The problem >> Please render the part of the material that opens with the line containing "Click the cut scissors icon" and closes with the line containing "pos(244,276)" as a JSON list of strings, one string per line. Omit blank lines and leave the pictures out.

Screen-element location records:
== == ==
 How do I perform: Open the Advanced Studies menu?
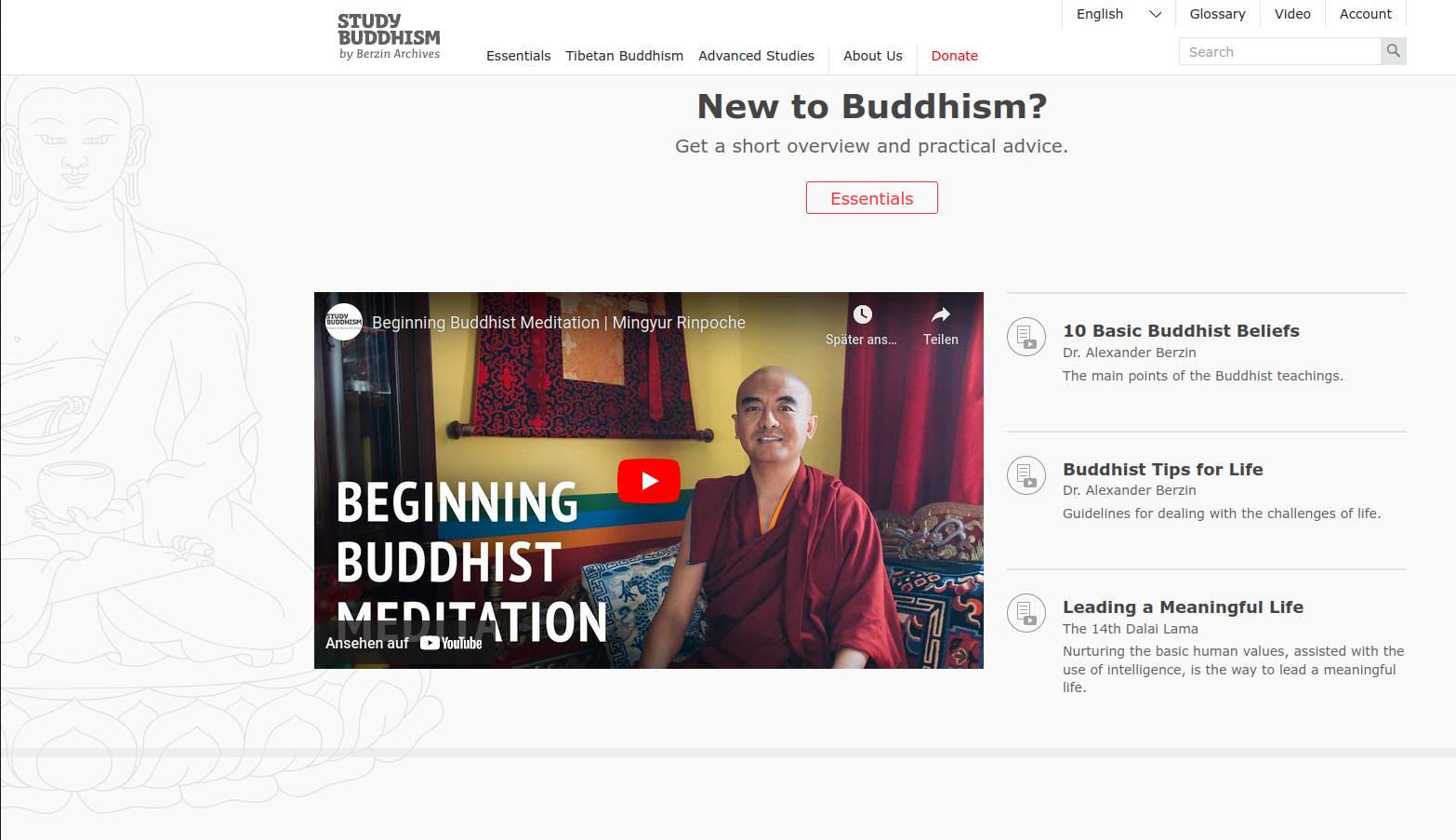click(756, 56)
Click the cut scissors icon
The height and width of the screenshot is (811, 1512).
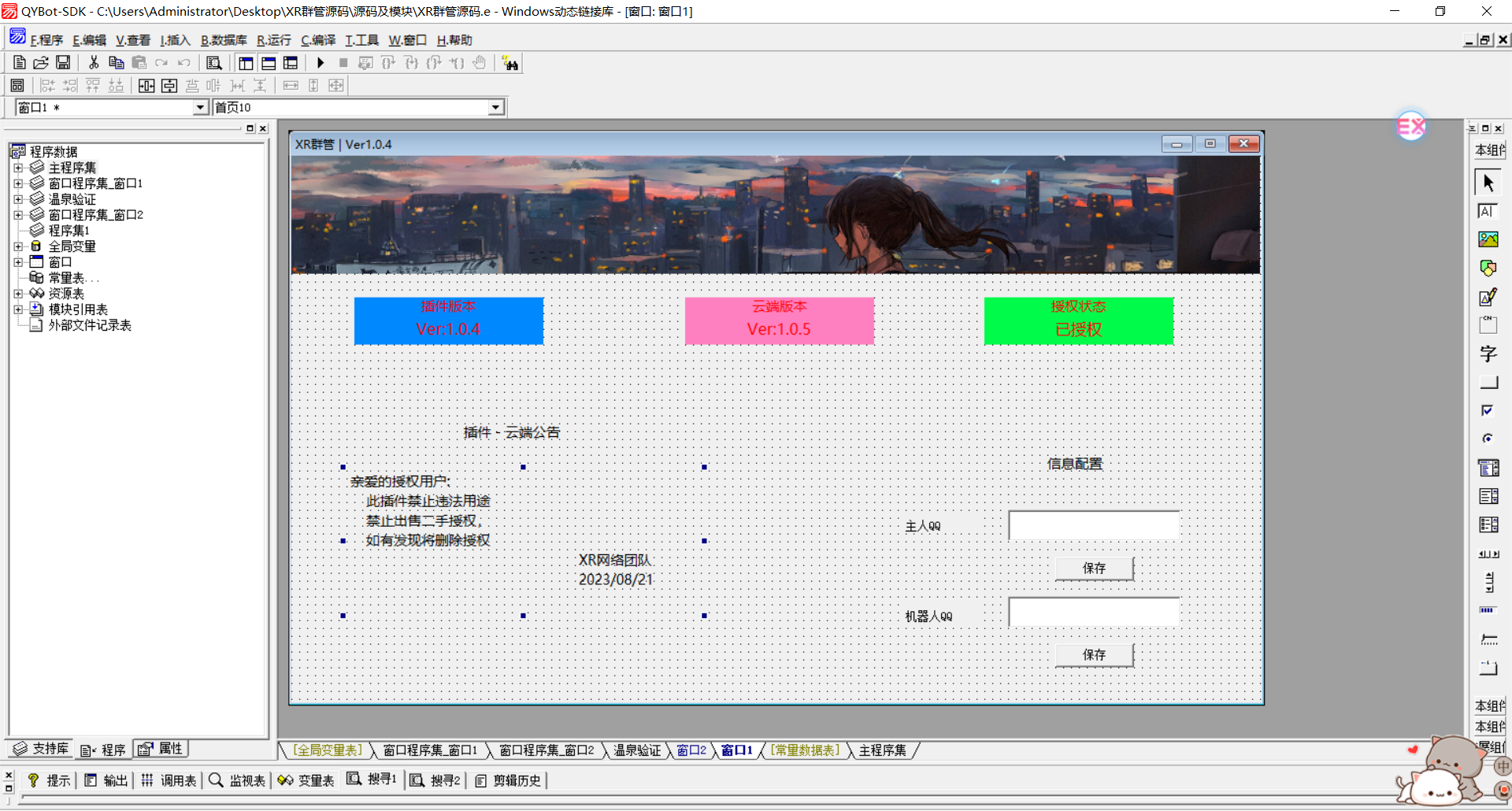point(94,63)
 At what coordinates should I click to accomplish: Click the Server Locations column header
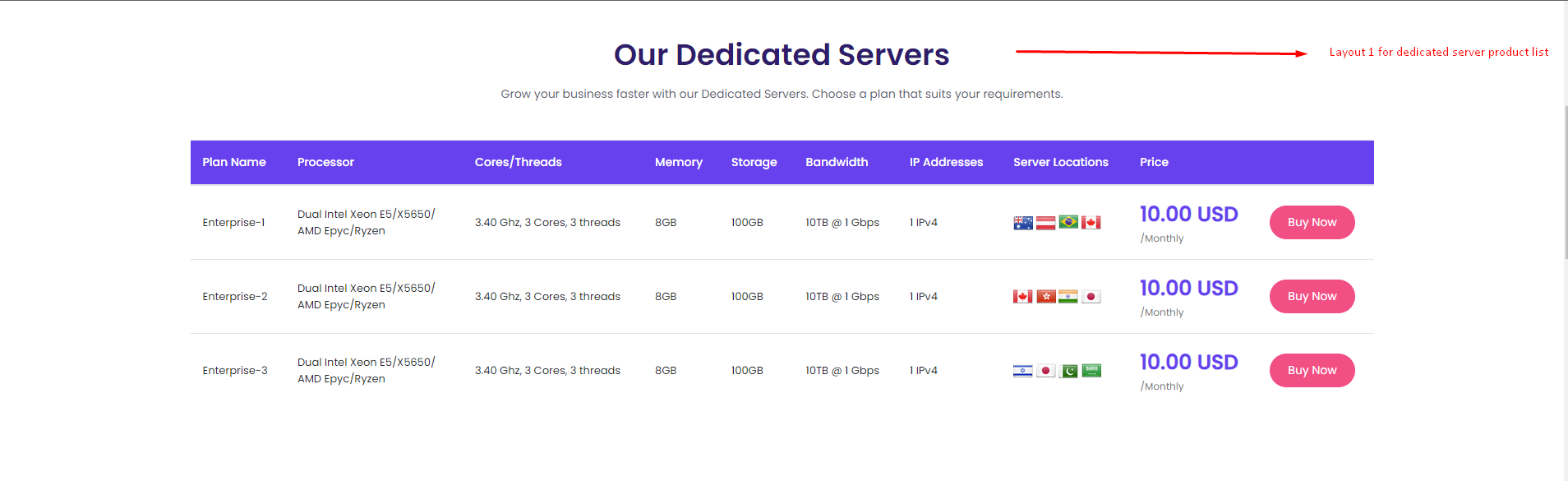coord(1060,162)
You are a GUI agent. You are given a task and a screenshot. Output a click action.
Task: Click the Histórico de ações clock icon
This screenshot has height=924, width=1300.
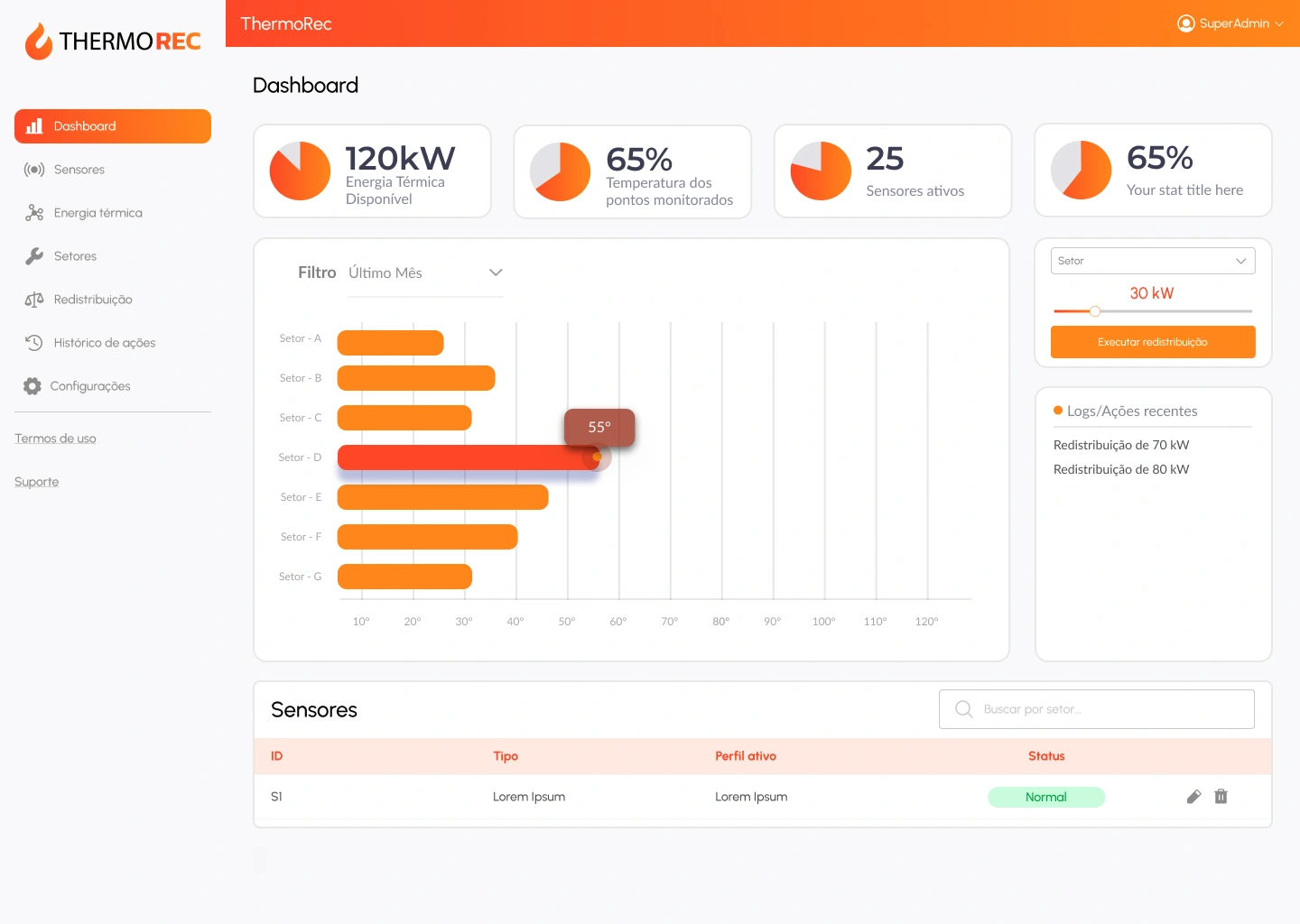[x=34, y=343]
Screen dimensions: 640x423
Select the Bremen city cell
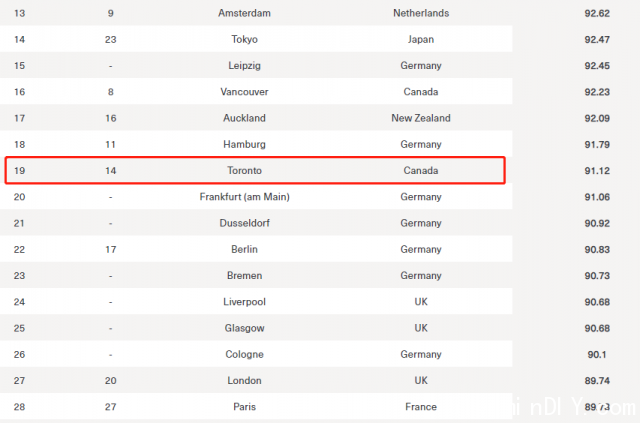pos(244,276)
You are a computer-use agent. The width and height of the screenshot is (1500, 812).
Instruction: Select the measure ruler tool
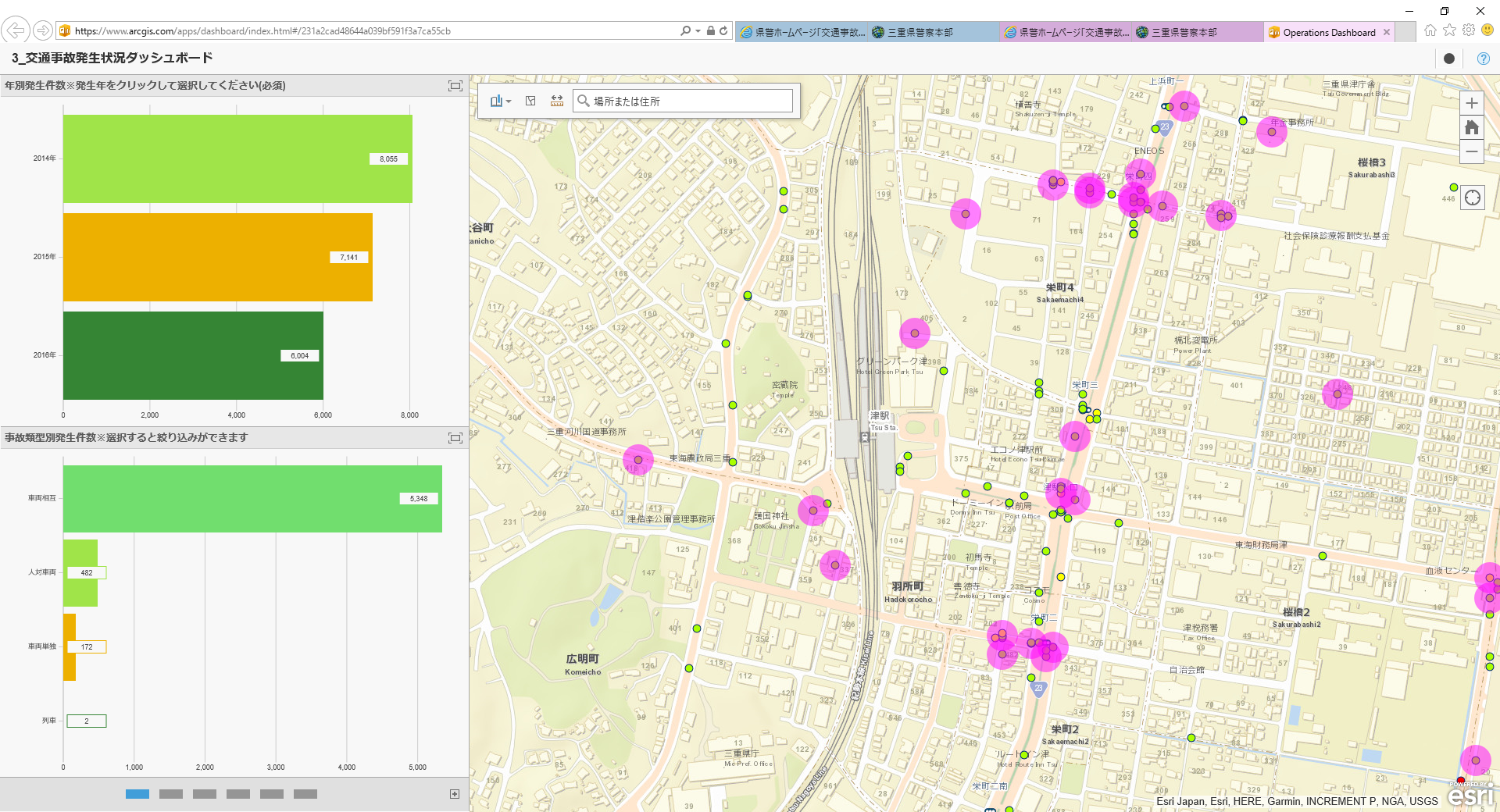[557, 101]
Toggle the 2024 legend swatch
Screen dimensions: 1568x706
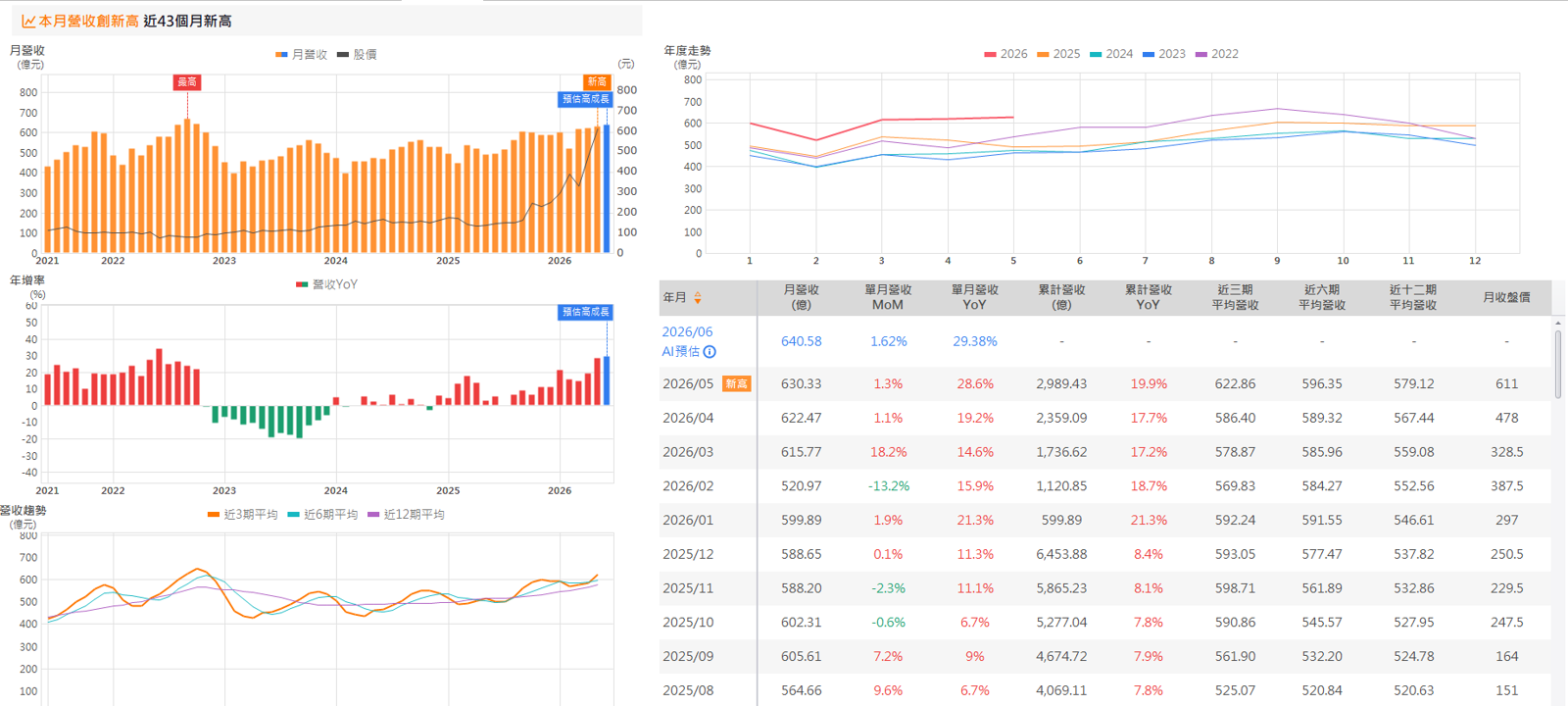pyautogui.click(x=1096, y=54)
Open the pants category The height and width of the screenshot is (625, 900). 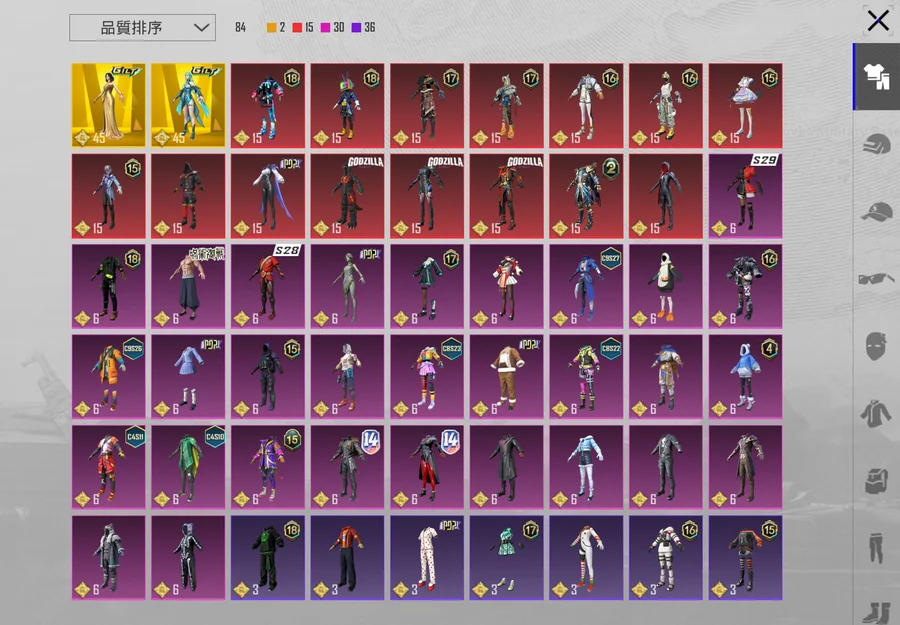[x=876, y=548]
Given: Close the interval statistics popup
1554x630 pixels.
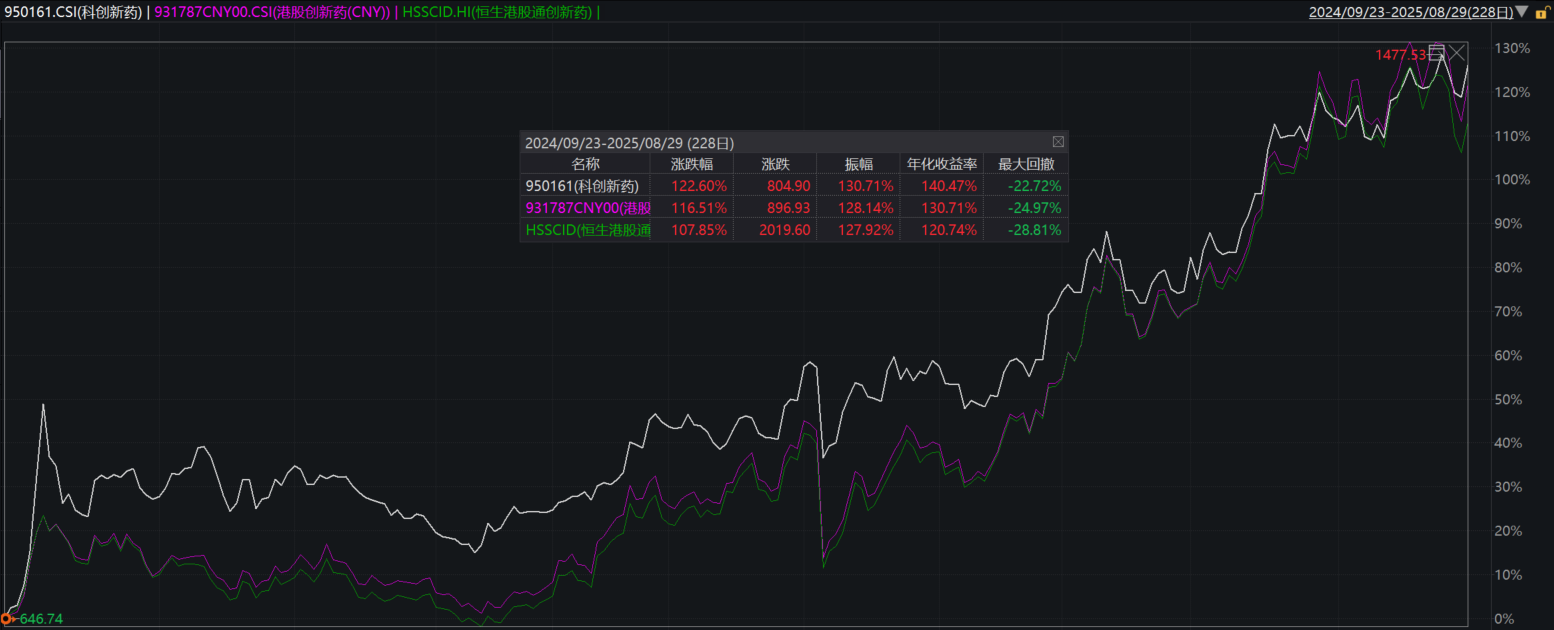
== == ==
Task result >>
[
  "Click the cut scissors icon",
  "The height and width of the screenshot is (811, 1512).",
  "point(94,63)",
  " At what coordinates should I click to accomplish: Click the Server Locations column header",
  "coord(1060,162)",
  "You are a GUI agent. You are given a task and a screenshot. Output a click action.",
  "Task: Click the Histórico de ações clock icon",
  "This screenshot has height=924, width=1300.",
  "[x=34, y=343]",
  "Screen dimensions: 640x423",
  "Select the Bremen city cell",
  "pos(244,276)"
]